ミオナールの場合も、肝臓で代謝が行なわれます。そのおかげで、一定時間が過ぎると血中濃度が薄くなります。ただし、代謝を行う肝臓には、日常生活ではありえない負担がかかることになります。

 

もちろん、健康体の人であれば、ミオナールの代謝をしたくらいで肝臓障害が出ることはほとんどありません。しかし、もともと肝臓の数値が高く、負担がかかっている状態でミオナールを服用すると、余計な負担が増えて肝臓障害が悪化する可能性があります。

 

肝障害のある患者〔肝機能を悪化させることがある。〕
参考ページ:ミオナール添付文書

 

ミオナールの添付文書にも↑のように書いてあり、肝臓障害がある人の場合はミオナールは慎重投与となります。
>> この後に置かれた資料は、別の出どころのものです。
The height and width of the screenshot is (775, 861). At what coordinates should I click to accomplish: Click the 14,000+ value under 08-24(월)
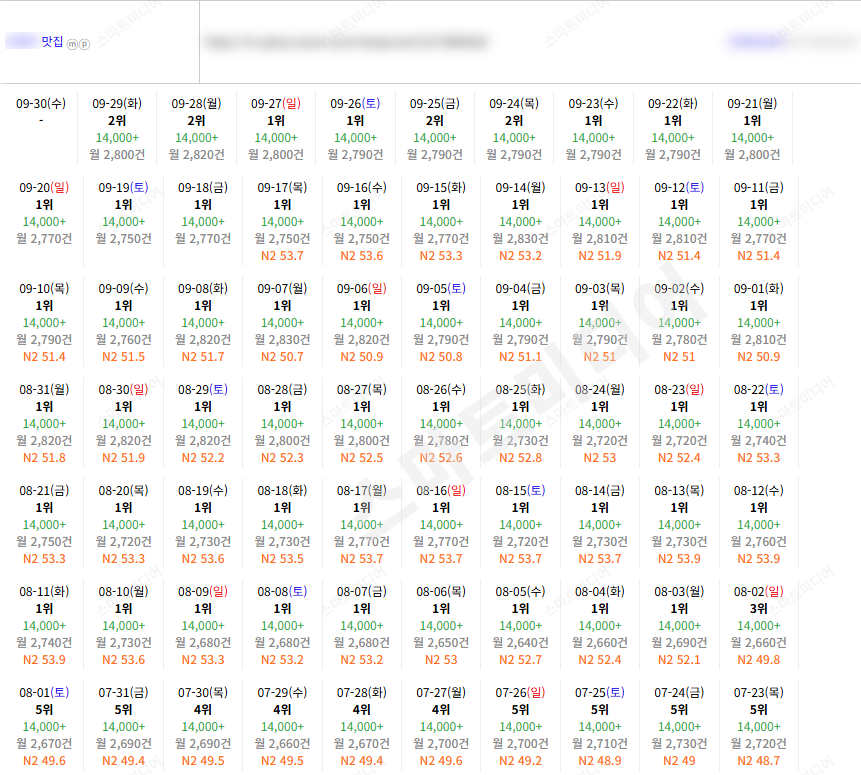pos(600,424)
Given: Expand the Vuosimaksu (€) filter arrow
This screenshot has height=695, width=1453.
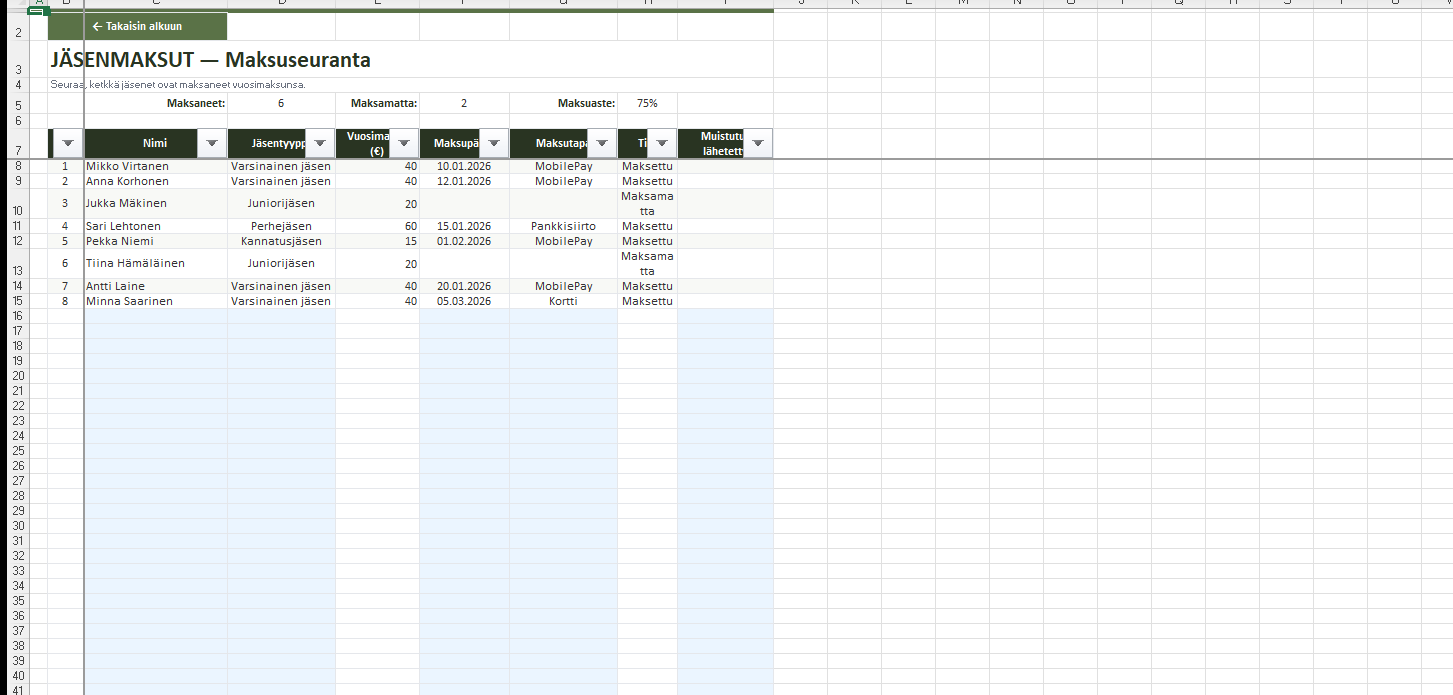Looking at the screenshot, I should pyautogui.click(x=403, y=144).
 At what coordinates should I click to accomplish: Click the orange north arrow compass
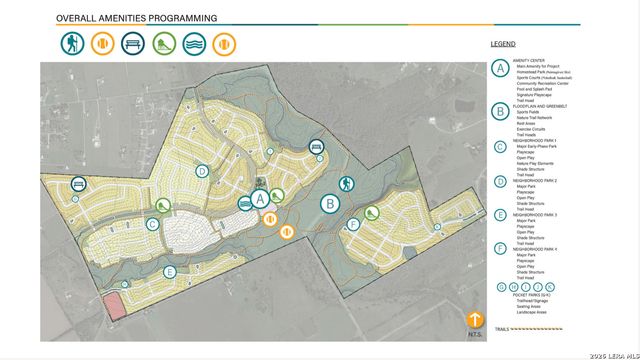(x=475, y=320)
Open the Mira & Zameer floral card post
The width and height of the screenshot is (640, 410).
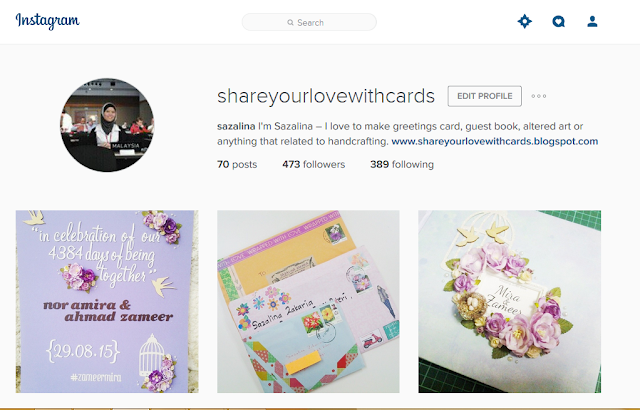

慎重投与というのは、要するに血中濃度が高くなりすぎないようにするということです。なので、肝臓の代謝作用をあまりしなくていいように服用量を減らしたりして対応することになります。

 

肝臓の数値に不安がある場合は、どのような対処をすればいいか自己判断は難しいので、医師に相談して服用量や別の医薬品を使うなどの判断をしてもらいましょう。